分析文本:
======

罗尔斯明确说:“《正义论》的目的是将传统的社会契约学说普遍化,并使之擢升到一种更高的抽象层次。”[1]同样,《政治自由主义》也是沿着这条路而来,继续贯彻社会契约论的根本理念。之所以如此,在于罗尔斯对功利主义和合理直觉主义的不满;他要阐明“公平正义”的观念同,并使之成为优于功利主义的正义解释,以此奠定民主社会制度最恰当的基础。
对于《正义论》,罗尔斯认为其中存在一个严重问题,即关于秩序良好社会的理念并不现实;原因在于“在《正义论》中,一种普遍范围的道德正义学说没有与一种严格的政治正义观念区别开来。”[2]所以,《政治自由主义》就是要阐明一个严格限制在政治范围内的正义观念。但这只是理论上的逻辑关联,秩序良好社会的理论不现实,有着重要的社会文化背景。在西方的传统社会里,一般有一个宗教、哲学或道德的完备性学说支持着社会的正义观念以及各种社会制度。然而自从宗教改革和宗教战争后,这一局面就被打破了。而美国,作为一个移民国家,一直在接纳着来自世界各地的不同文化,再加上二十世纪六十年代的文化反叛等运动,社会日益多元化,文化也不再像当初有其统一性。对此,罗尔斯认为这种合乎理性却又互不相容的完备性学说的多元性,正是立宪民主政体的自由制度框架内人类理性实践的正常结果。这种理性多元论事实表明《正义论》中公平正义之秩序良好社会的理念是不现实的。
于是政治自由主义的问题就呈现出来了:“一个因各种尽管互不相容但却合乎理性的宗教学说、哲学学说和道德学说而产生深刻分化的自由平等公民之稳定而公正的社会如何可能长期存在?”[3]这就涉及到了稳定性问题。传统的功利主义不管是奠基于“快乐”还是别的道德基础,都不可避免地由于理性多元化而面对着诸多困难;而《政治自由主义》就是要以社会契约论为基础,为此问题的解决提供一种政治的正义观念。理性多元论事实类似中国春秋战国时的百家争鸣,百家争鸣最后归于“罢黜百家,独尊儒术”,但这种以行政力量实现复归一统的方式显然已不适用于今日的西方世界,西方不得不面对并接受这种事实。现代民主社会只能采用理性的方式应对这一事实,政治自由主义也必须如此。

======

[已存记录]
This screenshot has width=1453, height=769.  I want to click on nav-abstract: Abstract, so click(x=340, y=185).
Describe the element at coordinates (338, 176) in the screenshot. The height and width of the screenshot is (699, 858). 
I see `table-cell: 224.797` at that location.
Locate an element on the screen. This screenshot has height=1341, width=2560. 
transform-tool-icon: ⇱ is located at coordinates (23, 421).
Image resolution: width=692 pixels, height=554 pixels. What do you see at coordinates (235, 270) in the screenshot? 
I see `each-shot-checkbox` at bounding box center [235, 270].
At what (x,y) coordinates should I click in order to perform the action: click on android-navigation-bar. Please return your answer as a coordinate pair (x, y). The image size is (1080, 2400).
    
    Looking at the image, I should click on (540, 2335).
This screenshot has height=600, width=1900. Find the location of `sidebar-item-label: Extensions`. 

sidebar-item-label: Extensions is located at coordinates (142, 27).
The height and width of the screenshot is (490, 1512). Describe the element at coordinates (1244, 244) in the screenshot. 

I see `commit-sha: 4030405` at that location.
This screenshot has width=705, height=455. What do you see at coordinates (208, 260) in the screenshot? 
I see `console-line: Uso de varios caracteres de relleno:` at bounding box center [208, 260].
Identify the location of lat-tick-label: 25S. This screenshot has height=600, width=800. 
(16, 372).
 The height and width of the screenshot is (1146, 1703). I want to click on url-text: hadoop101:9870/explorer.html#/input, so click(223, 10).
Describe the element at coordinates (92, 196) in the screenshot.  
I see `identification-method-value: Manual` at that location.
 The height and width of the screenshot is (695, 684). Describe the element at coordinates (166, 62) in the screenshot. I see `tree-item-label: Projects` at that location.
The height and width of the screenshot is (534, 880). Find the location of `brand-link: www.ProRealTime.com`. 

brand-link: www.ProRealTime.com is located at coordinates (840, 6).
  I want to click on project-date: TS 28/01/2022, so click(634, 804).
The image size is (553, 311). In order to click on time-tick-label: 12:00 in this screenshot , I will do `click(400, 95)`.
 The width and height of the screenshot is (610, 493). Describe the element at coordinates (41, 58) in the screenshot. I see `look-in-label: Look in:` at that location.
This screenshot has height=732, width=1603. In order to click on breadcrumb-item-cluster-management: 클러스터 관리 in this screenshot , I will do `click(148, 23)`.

======

任务:
续写上文讨论罗尔斯《政治自由主义》的那段文本，从它的最后一句之后接着写下去。

答案栏:
罗尔斯以政治自由主义为题,但他并没有在一开始就为其下一个定义,而是直接从前面提的问题出发进行讨论。他所讨论的政治的正义观念是限制在政治范围内的,并不能随意扩展至其它领域。作为一种独立的正义观念,其本身应当尽可能地超脱公民们所认肯的各种相互对立和冲突的哲学学说与宗教学说,这也是对宗教改革以来的宽容原则的继承。这就意味着这种政治观念与一般被视为普遍而完备的道德学说不同:它不是一种完备性道德观点,只力求阐明一种理性的观念。但是,公平正义的政治观念也不是凭空出现的,它仍依赖于一些基本理念,而这些理念就隐含在民主社会的公共政治文化之中。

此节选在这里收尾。